117. On trouve énoncé en certain de nos Akhbâr que "Dieu envoie un Ange avec chaque goutte de pluie qu'il fait descendre quand il le veut." Si le sage médite sur ce propos et en atteint la signification cachée, il comprendra que chez les êtres spirituels il arrive qu'un seul devienne multiple [sans subir d'accroissement numérique]. C'est qu'en effet, dans l'acte de faire descendre la pluie il y a, du côté du spirituel, un acte unique et un propos unique, lequel est la germination des végétaux, et cette chose se multiplie dans chaque goutte d'eau, si bien qu'il devient possible d'imaginer les merveilles qui, dans les règnes naturels, sont engendrées d'une seul goutte de pluie, et ces merveilles se multiplient au point qu'il soit possible d'imaginer que l'univers entier soit rempli de cette seule goutte. Si un homme passait toute sa vie à imaginer ce qui peut venir à naître d'une seule goutte d'eau, il n'aurait même pas le temps d'arriver au bout. Alors quel Ange plus noble que ce qui est amené à descendre avec chaque goutte de pluie ?"
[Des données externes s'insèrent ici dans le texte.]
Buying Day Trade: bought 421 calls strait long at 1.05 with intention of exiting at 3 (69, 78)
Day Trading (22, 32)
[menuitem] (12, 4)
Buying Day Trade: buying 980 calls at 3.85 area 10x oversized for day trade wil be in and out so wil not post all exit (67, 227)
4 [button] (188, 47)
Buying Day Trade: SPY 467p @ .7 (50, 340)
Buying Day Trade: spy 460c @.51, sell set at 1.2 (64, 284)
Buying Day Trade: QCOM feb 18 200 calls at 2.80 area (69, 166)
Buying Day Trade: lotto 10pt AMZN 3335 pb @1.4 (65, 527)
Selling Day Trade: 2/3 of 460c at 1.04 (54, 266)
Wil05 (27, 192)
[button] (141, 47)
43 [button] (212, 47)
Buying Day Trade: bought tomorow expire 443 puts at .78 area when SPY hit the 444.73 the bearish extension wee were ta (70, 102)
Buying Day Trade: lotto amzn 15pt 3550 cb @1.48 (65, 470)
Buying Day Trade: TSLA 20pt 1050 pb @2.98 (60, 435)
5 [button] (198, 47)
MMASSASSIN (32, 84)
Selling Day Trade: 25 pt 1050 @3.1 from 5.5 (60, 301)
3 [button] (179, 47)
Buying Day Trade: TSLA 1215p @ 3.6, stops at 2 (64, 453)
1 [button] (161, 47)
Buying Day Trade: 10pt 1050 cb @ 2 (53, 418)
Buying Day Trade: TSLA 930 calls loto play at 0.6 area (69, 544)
Plus loin, nous apprenons que les Anges sont aussi les gardiens des nombres, c'est-à-dire qu'ils les empêchent de s'emmêler les uns dans les autres et par là même, préservent le Cosmos.
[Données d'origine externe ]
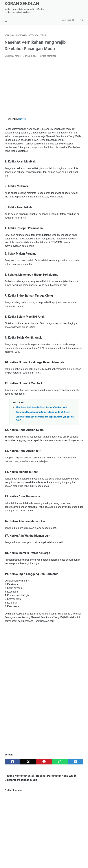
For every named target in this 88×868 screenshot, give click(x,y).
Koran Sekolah (22, 3)
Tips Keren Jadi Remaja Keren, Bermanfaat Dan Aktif (41, 547)
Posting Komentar (47, 108)
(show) (23, 171)
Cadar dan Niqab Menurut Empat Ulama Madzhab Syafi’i (43, 552)
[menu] (8, 20)
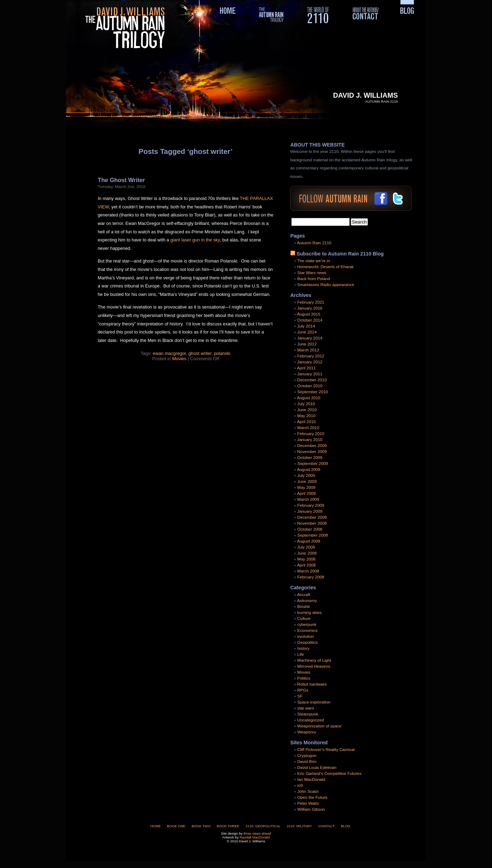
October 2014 (310, 320)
119. En outre, on dit souvent que pour chaque chose Dieu a un Ange à qui il a confié cette chose. C'est donc qu'il faut aussi se représenter un nombre comme une chose déficiente qui est confiée à la garde d'un Ange, car il n'y a rien dans le monde qui, davantage que les nombres, ait besoin d'être confié à un Ange.* Cela, afin que l'Ange maintienne chaque nombre séparément et distinctement, de sorte qu'il ne se mélange pas avec un autre nombre et ne transgresse pas la limite qui lui a été fixée pour qu'il soit un nombre juste ; sinon, "prospérité et postérité" périraient, car l'univers physique doit l'équilibre de sa structure aux nombres et aux choses nombrées, ainsi que Dieu lui-même le dit : "Il est celui qui a fait du soleil une splendeur et de la lune une lumière, afin que vous connaissiez le nombre des années et le comput."
* Glose: "S'il n'y avait pour chaque nombre un Ange qui le garde, le monde n'irait plus droit et tout périrait."
Abû Ya'qub Sejestanî, Trilogie ismaélienne, trad. Henry Corbin in Trilogie ismaélienne. 19° source.